# Extend, Ontario!

Posted on May 7, 2021

I signed up for a MOOC but the timing is in relative down time so … looks like it will be happening.

## Executive Summary (or: TL/DR)

Multiplication is often not fully understood. See https://resourceroom.net/UDLMult/ for a way to teach it concretely and thoroughly.

Exponents are fun, too. Here’s a fun story in a two minute video.

## Long Version

First “assignment:” “Misunderstood.”

Three “misunderstood” concepts come to mind: Exponents, multiplication and … math in general.

First: misunderstanding what math/ math classes are about. I work with adults and most of them are experiencing math as a roadblock in their lives. They’re trying to get through and/or around it so they can move on.

In the math classes, math problems are things you have to get right to get through this rough part of the route. They’re not really related.

For our students landing below pre-algebra placement, we designed a course to build number sense.

There are several elements woven throughout. First, connections: concrete / visual connections. Also: Stories. The students loved it when Kathy would have the problems be about her and her family (she asked). Oh, I’m fibbing. First: connections… *with the students.*

The connections — lots of “connected representations” help get students away from “just copy the example and change the numbers” tho’ a person can figure out similar paths in lieu of understanding for Getting The Right Answers for … just about anything that has A Right Answer.

…. so that’s the meta part of this. Once again, I’ll need to find the little survey we have that asks questions about knowledge and feelings about math, and 3 or 4 diagnostic questions. But that’s the Big Thing If I Have Time. Option 2:

So, Exponents! that’s the littlest one — but one where a solid foundation opens up so many doors. It’s also Not As Abstract As You Think It Is.

------------------------------------

> _TASKS TO COMPLETE_:
(A) Which three concepts does the math blog post name as misunderstood?
(B) Please pick up the math blog post after its last sentence and keep writing it.
The listing has nothing to do with the math blog post.

> _COLLECTED DATA_:

------------------------------------

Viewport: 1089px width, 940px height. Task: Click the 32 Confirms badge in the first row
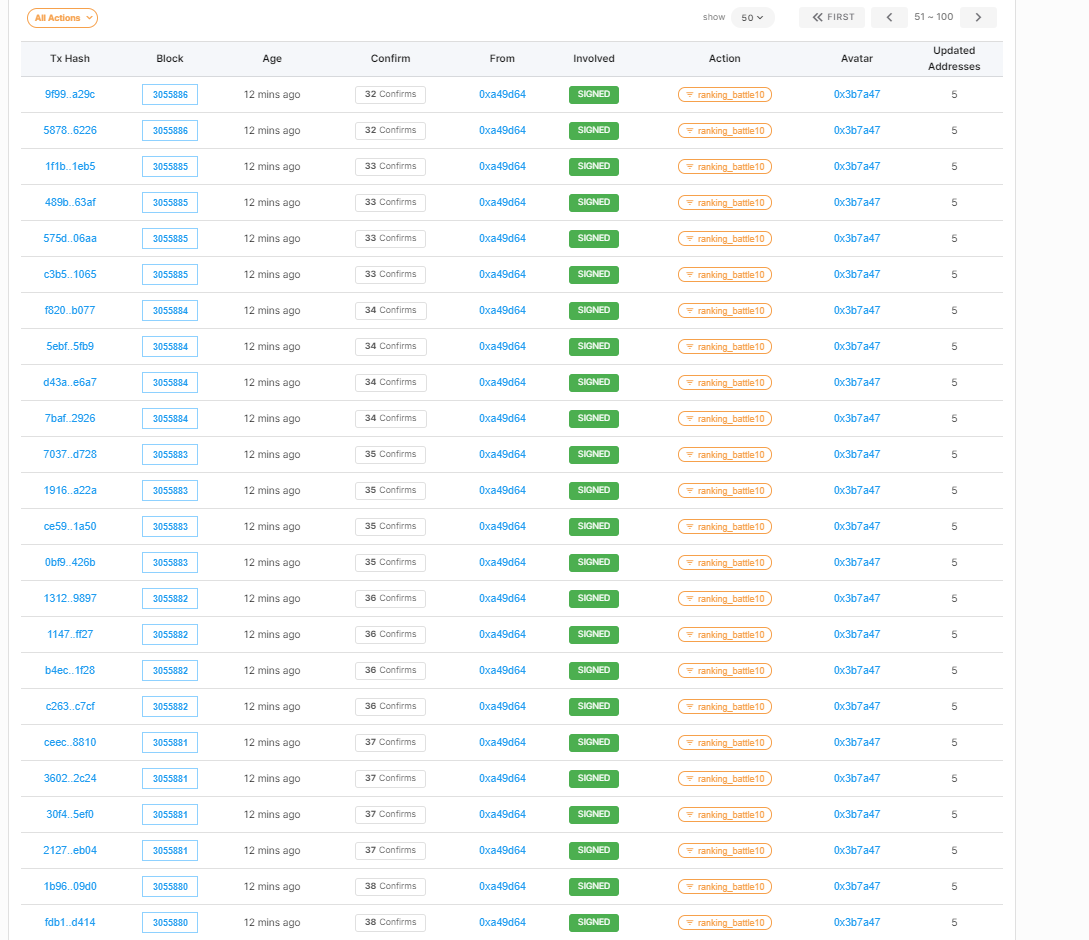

------------------------------------

> _OUTPUTS BY TASK_:
(A) Exponents, multiplication, and math in general.

(B)
There’s an awesome New Thing for multiplication called Building Fact Fluency that helped me label important elements of learning that, without even being aware of it… I usually do. One is to have a “rich image” to represent the idea. Another is to have a *story* — like in this example of another person’s “misunderstood” assignment. The other parts are more familiar when making lessons — connecting well to past knowledge, providing practice. “Connecting representations” is a big deal for this one, since the symbols for exponents look just like “count up to me” numbers but oh, my! They don’t mean the same thing at all. An analogy is … exponents have “higher powers” than ‘regular’ numbers. Here’s a two-minute Exponent Story (seems now I’d have to upgrade to embed it).

And the third thing that is not *fully* understood is multiplication. Analogies aren’t happening with this and… honestly, I don’t think they really work for these math ideas. The “rich image” and the story and making things look and feel right (what Graspable Math is about that I figured out when noticing that folks who didn’t remember ***anything*** else from math remembered how to make an improper fraction out of a mixed number… it has a look and a feel to it…)

For multiplication, this concrete, active introduction builds a visceral understanding.